This creative twist on a cheesy soup incorporates fresh vegetables for a unique combination of flavors. —Sharon Delaney-Chronis, South Milwaukee, Wisconsin
  • Total Time
    Prep/Total Time: 30 min.
  • Makes
    12 servings (3 quarts)

Ingredients

  • 4 medium carrots, chopped
  • 2 celery ribs, chopped
  • 1 large onion, chopped
  • 1 medium green pepper, chopped
  • 1/2 cup butter
  • 3/4 cup all-purpose flour
  • 1 teaspoon salt
  • 3 quarts 2% milk
  • 1-1/3 cups reduced-sodium chicken broth
  • 1 package (8 ounces) process cheese (Velveeta), cubed
  • 1-1/2 cups shredded cheddar cheese

Directions

  • In a Dutch oven, saute the carrots, celery, onion and green pepper in butter until tender.
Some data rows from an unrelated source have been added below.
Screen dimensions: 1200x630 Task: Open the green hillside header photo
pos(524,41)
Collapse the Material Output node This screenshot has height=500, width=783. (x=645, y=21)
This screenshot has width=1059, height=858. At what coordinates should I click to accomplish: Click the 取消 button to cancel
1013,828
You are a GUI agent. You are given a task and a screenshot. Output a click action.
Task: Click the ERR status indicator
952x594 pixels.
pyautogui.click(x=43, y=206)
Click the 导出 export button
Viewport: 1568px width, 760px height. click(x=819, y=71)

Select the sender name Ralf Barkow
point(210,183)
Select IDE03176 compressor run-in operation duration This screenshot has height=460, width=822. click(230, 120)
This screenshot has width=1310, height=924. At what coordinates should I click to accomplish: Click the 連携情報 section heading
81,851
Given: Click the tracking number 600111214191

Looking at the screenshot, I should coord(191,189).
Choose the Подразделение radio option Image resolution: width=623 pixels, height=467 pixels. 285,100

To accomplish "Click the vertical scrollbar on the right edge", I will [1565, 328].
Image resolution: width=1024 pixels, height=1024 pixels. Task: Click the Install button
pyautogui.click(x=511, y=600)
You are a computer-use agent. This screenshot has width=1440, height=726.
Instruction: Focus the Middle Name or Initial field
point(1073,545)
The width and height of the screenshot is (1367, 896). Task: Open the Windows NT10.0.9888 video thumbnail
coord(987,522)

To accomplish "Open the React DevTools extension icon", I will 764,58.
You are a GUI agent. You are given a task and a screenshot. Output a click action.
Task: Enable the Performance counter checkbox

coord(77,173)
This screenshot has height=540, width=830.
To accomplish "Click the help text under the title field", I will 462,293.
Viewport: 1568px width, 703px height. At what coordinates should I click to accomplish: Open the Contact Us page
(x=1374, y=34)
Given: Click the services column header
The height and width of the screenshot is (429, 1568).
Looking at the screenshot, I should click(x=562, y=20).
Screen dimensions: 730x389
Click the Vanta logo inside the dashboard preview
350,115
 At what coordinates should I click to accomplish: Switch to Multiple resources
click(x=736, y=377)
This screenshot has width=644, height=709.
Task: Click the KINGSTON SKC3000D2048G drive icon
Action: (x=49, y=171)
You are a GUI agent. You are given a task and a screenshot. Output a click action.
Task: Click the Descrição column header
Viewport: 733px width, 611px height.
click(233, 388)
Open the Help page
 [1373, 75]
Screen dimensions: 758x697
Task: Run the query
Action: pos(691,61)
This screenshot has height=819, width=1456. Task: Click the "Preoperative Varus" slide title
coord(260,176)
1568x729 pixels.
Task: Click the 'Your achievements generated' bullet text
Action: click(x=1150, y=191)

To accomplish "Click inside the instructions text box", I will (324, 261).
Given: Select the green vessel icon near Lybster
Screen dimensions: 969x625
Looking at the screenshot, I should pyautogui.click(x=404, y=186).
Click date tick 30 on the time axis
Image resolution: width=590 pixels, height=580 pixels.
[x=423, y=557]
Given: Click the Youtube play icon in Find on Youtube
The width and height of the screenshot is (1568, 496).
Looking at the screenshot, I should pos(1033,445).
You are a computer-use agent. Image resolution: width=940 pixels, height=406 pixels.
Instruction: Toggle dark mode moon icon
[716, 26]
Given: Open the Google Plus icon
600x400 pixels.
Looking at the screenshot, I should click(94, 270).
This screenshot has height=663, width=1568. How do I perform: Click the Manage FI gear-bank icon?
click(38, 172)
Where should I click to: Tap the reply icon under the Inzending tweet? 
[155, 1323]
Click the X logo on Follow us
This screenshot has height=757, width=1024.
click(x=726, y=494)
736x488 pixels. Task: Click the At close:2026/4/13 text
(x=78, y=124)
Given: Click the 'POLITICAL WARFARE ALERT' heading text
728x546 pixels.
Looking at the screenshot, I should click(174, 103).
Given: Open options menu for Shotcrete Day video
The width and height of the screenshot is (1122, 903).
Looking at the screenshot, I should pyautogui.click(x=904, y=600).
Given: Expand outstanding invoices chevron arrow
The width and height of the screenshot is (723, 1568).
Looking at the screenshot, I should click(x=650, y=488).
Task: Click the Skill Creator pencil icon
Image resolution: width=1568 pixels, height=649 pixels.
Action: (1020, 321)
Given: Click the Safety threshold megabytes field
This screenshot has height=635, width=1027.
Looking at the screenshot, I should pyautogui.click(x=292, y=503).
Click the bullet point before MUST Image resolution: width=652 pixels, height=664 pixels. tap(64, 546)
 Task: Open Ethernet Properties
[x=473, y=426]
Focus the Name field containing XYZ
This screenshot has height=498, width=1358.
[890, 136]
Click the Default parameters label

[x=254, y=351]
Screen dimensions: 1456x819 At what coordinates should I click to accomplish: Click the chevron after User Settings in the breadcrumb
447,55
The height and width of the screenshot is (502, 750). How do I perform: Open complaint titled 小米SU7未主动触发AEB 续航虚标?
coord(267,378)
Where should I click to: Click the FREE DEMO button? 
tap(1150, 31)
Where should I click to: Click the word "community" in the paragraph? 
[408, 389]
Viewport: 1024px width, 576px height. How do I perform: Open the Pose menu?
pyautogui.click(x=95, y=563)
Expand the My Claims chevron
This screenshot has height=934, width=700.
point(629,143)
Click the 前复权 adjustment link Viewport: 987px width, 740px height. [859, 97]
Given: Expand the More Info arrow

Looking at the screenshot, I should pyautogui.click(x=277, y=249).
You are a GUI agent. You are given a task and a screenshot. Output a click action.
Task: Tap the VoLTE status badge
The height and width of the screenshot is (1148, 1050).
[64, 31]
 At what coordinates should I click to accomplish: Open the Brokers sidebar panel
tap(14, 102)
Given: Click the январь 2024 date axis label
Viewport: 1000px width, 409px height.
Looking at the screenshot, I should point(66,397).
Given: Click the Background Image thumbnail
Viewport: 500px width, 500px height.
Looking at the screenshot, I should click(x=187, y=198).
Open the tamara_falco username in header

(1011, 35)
Stir in flour and salt until blended; gradually add milk and broth. Bring to a boil; cook and stir for 2 minutes or until thickened. Reduce heat to low; stir in cheeses until melted.
Editor's Note
This recipe was tested with Land O'Lakes light stick butter.
Nutrition Facts
1 cup: 349 calories, 21g fat (14g saturated fat), 68mg cholesterol, 783mg sodium, 24g carbohydrate (15g sugars, 1g fiber), 16g protein.